Josie's Pineapple Zucchini Bread
Ingredients: 14
Enjoy the delightful combination of sweet pineapple, freshly grated zucchini, and warm spices in this delectable Pineapple Zucchini Bread. Ideal for breakfast or a snack, this moist and flavorful bread is sure to be a hit with family and friends.
Ingredients
3 | eggs |
---|---|
1 | cup canola oil |
2 | cups sugar |
1 | teaspoon vanilla extract |
2 | cups grated and well-drained zucchini |
1 | cup crushed pineapple, well-drained |
3 | cups all-purpose flour |
2 | teaspoons baking soda |
1 | teaspoon salt |
¼ | teaspoon baking powder |
1 ½ | teaspoons ground cinnamon |
¾ | teaspoon ground nutmeg |
1 | cup chopped nuts (optional) |
1 | cup raisins |
Instructions
-
- Preheat the oven to 350°F (175°C).
- In a mixing bowl, beat together the eggs, canola oil, sugar, and vanilla until well combined.
- Add the grated and drained zucchini, followed by the crushed and drained pineapple, mixing well after each addition.
- Sift the flour, baking soda, salt, baking powder, cinnamon, and nutmeg into the wet ingredients. Mix until just combined.

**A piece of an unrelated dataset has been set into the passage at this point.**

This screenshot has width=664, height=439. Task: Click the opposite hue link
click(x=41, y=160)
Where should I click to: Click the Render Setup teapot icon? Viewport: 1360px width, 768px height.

- Fold in the optional chopped nuts and raisins for added texture and flavor.
- Divide the batter evenly between two greased 5x9-inch loaf pans.
- Bake for about an hour, until a toothpick inserted into the center comes out clean. If using smaller loaf pans, bake for 40 minutes.
- Allow the bread to cool in the pans for 10 minutes, then carefully turn out onto a wire rack to cool completely.